Mais la permission du gouvernement ou d'un préfet peut donner à une société l'existence légale, sans lui donner la personnalité. Or ce dernier attribut est l'essentiel.

Comment, en effet, une association poursuivra-t-elle un but plus ou moins éloigné, quelquefois perpétuel, sans un patrimoine, sans des biens, sans avoir en un mot des ressources pécuniaires quelconques? Cest bien ici le cas de dire que le temporel soutient le spirituel. Ajoutez qu'on ne peut avoir un patrimoine, des biens, des droits quelconques sans la capacité efficace de les acquérir, de les administrer, de les défendre en justice. Tout cela n'existe pas sérieusement sans la personnalité juridique, qui donne à l'association l'unité et l'individualité.

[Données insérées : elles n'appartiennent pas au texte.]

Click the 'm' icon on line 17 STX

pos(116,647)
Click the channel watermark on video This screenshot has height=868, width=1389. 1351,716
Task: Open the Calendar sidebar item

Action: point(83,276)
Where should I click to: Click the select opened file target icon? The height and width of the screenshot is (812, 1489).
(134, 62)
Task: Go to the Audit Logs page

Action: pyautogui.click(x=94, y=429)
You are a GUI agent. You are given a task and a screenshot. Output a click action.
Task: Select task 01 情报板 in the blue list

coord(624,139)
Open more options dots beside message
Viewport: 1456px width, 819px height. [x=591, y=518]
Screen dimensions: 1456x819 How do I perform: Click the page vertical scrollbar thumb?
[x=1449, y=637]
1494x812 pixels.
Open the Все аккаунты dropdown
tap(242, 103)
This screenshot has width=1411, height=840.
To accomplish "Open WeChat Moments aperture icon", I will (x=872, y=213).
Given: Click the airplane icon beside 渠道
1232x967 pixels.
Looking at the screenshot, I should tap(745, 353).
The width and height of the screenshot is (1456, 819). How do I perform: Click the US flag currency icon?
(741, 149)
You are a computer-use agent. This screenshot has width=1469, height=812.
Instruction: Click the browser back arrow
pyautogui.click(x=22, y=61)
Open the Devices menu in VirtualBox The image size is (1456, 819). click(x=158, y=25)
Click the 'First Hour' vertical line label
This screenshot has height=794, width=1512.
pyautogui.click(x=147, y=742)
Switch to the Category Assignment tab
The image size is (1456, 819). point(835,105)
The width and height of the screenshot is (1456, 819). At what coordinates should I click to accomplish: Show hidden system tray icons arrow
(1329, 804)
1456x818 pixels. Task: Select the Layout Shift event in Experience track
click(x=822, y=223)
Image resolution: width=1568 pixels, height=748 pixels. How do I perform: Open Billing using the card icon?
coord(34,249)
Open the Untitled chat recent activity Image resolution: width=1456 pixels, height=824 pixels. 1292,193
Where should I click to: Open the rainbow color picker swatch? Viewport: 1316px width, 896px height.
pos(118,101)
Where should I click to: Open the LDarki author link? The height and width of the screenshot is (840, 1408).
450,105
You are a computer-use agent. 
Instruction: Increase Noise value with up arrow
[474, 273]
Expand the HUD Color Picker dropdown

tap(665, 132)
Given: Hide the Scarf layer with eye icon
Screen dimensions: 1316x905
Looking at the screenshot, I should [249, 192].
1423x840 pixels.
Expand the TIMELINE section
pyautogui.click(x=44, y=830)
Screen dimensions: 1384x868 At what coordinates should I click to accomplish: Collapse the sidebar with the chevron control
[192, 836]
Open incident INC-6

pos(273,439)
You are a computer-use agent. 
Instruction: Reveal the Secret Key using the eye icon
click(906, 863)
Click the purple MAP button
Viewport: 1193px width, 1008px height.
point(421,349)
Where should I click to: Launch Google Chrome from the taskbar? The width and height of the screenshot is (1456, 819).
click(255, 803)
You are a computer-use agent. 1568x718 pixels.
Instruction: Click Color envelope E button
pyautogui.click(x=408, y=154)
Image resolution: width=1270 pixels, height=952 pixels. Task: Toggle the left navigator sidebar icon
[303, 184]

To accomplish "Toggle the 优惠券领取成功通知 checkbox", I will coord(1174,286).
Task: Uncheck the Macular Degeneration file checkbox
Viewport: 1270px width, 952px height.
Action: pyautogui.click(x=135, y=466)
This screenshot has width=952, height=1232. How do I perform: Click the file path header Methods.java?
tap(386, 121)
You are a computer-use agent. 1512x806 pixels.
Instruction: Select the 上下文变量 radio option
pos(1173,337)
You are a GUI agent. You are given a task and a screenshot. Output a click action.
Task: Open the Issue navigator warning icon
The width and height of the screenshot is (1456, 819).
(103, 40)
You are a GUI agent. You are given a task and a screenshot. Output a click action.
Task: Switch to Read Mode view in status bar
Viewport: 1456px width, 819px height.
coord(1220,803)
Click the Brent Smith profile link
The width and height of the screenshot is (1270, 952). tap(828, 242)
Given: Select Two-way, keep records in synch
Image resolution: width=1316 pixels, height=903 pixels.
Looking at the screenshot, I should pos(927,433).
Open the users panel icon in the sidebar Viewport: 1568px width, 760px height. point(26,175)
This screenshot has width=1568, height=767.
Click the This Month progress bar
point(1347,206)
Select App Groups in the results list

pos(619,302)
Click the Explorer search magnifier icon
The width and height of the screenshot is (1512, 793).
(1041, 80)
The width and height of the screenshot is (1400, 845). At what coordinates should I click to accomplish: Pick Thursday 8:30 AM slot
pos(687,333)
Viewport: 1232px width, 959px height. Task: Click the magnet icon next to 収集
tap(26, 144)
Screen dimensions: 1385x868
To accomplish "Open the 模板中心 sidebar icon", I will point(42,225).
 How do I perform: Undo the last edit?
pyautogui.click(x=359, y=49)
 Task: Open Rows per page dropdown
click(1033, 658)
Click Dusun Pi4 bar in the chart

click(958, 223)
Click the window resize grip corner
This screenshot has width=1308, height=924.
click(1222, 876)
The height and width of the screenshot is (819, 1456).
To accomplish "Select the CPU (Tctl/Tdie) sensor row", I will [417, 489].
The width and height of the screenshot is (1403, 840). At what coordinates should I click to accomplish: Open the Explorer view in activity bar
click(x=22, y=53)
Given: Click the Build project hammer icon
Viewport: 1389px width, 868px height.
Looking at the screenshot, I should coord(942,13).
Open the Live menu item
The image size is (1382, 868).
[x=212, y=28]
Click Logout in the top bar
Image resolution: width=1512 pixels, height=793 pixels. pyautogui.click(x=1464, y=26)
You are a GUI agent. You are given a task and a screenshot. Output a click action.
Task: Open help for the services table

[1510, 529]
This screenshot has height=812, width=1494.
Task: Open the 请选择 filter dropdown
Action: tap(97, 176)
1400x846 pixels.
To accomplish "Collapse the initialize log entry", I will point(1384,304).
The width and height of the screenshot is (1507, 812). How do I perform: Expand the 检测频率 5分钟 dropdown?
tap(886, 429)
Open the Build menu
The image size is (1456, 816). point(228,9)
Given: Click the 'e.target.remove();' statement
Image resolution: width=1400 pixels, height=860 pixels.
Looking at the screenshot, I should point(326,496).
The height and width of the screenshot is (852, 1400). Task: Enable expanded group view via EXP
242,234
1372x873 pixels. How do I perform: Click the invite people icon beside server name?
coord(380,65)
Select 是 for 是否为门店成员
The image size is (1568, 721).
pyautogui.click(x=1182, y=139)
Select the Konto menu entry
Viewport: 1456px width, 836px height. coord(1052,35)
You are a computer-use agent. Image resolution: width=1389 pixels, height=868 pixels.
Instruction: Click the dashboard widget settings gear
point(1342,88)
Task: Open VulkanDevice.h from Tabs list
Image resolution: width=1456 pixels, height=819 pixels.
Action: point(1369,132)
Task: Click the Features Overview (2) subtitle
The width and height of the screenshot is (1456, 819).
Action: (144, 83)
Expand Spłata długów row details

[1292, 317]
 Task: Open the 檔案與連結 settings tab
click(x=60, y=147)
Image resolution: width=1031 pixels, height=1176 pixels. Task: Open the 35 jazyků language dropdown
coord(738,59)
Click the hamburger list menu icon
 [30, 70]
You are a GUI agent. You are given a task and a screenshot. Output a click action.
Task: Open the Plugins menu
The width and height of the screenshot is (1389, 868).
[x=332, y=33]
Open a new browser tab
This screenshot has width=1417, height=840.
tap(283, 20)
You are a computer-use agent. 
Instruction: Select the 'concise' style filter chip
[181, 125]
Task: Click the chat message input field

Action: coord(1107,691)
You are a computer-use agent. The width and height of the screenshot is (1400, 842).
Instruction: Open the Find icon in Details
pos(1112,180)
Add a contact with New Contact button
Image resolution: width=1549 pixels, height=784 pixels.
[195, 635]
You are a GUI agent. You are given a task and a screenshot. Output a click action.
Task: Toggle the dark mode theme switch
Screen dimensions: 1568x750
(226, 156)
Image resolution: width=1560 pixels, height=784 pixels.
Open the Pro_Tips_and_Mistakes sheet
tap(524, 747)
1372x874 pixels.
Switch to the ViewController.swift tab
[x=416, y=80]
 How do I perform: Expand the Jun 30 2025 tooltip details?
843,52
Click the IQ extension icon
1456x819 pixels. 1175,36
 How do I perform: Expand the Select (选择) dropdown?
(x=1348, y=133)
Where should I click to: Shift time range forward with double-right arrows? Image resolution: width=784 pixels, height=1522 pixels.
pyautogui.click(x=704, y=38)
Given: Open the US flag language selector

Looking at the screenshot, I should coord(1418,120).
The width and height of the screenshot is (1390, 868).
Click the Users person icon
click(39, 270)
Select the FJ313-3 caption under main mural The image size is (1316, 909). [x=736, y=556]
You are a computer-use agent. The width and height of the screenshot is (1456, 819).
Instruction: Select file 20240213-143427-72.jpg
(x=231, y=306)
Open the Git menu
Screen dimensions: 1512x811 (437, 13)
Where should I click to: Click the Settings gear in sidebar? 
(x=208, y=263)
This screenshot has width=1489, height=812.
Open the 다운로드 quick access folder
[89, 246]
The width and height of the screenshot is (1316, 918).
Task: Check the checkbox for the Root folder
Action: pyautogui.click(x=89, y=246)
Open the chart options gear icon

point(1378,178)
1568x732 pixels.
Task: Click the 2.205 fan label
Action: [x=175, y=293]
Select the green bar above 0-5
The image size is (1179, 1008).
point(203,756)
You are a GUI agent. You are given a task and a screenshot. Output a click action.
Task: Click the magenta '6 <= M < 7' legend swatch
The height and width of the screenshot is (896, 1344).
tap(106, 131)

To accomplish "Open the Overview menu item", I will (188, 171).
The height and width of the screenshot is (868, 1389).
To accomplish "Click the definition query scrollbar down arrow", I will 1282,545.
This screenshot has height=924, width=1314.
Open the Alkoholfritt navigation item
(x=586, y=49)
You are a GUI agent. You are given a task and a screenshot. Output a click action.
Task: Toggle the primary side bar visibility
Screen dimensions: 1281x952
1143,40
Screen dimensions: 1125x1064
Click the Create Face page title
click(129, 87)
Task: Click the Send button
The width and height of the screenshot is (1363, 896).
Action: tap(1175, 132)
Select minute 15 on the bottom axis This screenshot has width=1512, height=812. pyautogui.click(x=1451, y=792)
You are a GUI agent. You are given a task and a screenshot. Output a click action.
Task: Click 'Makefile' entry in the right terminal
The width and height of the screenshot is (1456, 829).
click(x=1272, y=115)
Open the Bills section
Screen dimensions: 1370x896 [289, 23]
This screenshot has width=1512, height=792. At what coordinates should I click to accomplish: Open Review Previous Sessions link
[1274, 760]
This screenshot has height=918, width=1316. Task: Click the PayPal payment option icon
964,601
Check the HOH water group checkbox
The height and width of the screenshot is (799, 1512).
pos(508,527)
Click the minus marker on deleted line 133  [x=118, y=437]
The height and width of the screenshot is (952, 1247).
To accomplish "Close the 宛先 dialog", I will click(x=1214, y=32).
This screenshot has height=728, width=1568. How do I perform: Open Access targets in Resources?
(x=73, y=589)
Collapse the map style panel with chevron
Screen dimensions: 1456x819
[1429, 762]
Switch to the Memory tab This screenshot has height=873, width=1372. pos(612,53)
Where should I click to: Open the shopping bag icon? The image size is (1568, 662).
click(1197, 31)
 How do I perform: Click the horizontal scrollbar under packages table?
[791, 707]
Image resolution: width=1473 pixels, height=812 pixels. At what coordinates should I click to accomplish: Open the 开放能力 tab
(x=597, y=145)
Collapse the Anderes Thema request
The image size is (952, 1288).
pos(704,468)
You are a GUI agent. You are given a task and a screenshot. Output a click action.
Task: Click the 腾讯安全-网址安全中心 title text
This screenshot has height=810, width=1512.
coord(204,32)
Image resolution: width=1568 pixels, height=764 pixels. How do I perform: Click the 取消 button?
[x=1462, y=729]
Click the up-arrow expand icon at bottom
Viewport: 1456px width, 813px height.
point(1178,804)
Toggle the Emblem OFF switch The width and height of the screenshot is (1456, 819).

Or cette personnalité, essentielle à une association qui veut vivre sans être à la merci des intrigants, qui veut ne pas recourir à des détours pour éluder la loi et avoir des biens, qui veut pouvoir se défendre en justice aussi bien contre les attaques de ses membres que contre celles des étrangers, cette personnalité, dis-je, ne peut être conférée que par le pouvoir exécutif dans les limites tracées par la loi, et il la donne à une association en la reconnaissant comme un établissement public.

Ainsi nous savons qu'il y a des personnes morales directement créées ou reconnues par le législateur, d'autres fondées en vertu d'un décret du gouvernement, d'autres enfin librement formées par des particuliers.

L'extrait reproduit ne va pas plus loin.